Text block →
_____
The whole thing comes down to whether it is better to first transmit
"N", the number of symbols and then the data, or to include an EOF
There are costs to doing both.
Imagine there is a probability model for the data itself
p(s|past) available at any point. The data
First case: transmitting N ahead of time.
The cost for the data is L_data = sum(i=1..N) -log p(s_i | past) plus
the cost to transmit N. The Elias delta code can provide a code for
natural integers in less than L(N) <= log N + 2 log log (2 N ).
L = L_data + log N + 2 log log (2N)
Second case: transmititng an EOF signal in-band.
Here, we will have to model the probability of an EOF signal.
The common choice is p(EOF) = 1/(i+1) with i the number of symbols
processed. Thus at any step the codelength for the actual signal
is -log [ (1-p(EOF))*p(s_i | past) ] (since an EOF didn't occur), and then
at the end, one EOF, -log [ P(EOF) ]
this is L = L_data + \sum_(i=1..N) (- log( i/i+1) ) + log (N+1)
= L_data + 2*log(N+1)
_____
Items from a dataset
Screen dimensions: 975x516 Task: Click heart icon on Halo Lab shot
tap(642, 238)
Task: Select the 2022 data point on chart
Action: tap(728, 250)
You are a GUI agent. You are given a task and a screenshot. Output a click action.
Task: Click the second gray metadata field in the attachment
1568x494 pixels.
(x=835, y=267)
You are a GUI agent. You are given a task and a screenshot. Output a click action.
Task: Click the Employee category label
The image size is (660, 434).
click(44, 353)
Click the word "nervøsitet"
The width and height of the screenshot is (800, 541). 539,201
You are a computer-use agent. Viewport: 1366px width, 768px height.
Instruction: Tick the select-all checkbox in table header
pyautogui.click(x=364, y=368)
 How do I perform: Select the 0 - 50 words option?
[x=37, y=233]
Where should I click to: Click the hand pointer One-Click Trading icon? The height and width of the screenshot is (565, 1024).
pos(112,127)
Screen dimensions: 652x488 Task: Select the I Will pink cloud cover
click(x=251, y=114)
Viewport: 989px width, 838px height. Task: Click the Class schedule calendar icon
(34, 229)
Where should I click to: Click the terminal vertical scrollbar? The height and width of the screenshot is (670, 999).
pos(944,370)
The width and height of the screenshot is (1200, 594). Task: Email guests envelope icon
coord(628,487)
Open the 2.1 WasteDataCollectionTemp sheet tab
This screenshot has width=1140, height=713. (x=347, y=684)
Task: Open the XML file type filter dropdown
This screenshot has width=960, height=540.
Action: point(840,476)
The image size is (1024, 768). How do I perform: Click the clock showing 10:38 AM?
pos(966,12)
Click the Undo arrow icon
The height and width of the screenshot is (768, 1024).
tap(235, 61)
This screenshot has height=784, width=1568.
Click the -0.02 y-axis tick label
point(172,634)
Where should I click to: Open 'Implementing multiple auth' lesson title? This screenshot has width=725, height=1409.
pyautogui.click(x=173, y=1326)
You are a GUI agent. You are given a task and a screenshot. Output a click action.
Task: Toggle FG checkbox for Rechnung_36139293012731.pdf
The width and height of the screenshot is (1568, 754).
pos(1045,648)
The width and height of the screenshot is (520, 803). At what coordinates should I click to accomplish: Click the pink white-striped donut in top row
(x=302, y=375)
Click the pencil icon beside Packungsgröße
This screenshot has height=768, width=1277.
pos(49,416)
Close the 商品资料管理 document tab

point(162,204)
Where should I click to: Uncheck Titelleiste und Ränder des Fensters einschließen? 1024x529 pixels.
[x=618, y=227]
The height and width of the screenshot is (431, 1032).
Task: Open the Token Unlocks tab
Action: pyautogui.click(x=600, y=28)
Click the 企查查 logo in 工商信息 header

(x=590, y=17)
_____
Exercise requirements →
[A] In the text on sending N versus an in-band EOF, what probability is the common choice for an EOF signal?
[B] List every quantity that the text on sending N versus an in-band EOF explains in words, along with the meaning it gives for each.
[C] Resume the text on sending N versus an in-band EOF, starting after its final formula, "= L_data + 2*log(N+1)".

Responses for each task →
[A] p(EOF) = 1/(i+1), with i the number of symbols processed.

[B]
- N: the number of symbols
- p(s|past): a probability model for the data itself
- L_data: the cost for the data
- p(EOF): the probability of an EOF signal
- i: the number of symbols processed

[C]
Conclusion: the length information costs
Lelias = log N + 2 log log (2N) for pre-transmitting the length.
Leof = 2 log(N+1) for an inband EOF.
(all logarithms are base 2)
For N >= 37, the Elias code wins, providing a shorter codelength.
So, at least with this EOF model, there is an advantage to
pre-transmitting the length for files longer than 37 bits.
Note that you can make an EOF marker cost of
1 + min( Lelias, Leof )
by pre-transmitting one bit saying which scheme you will be using.
The difference between Lelias and Leof is small, being less than 6
bits for N=10000.
PS: That Elias codelength is an upper bound, more specifically
L(elias) = 1 + floor(log(N)) + 2*floor(log(1+floor(log(N))))
counts the integral concrete bits.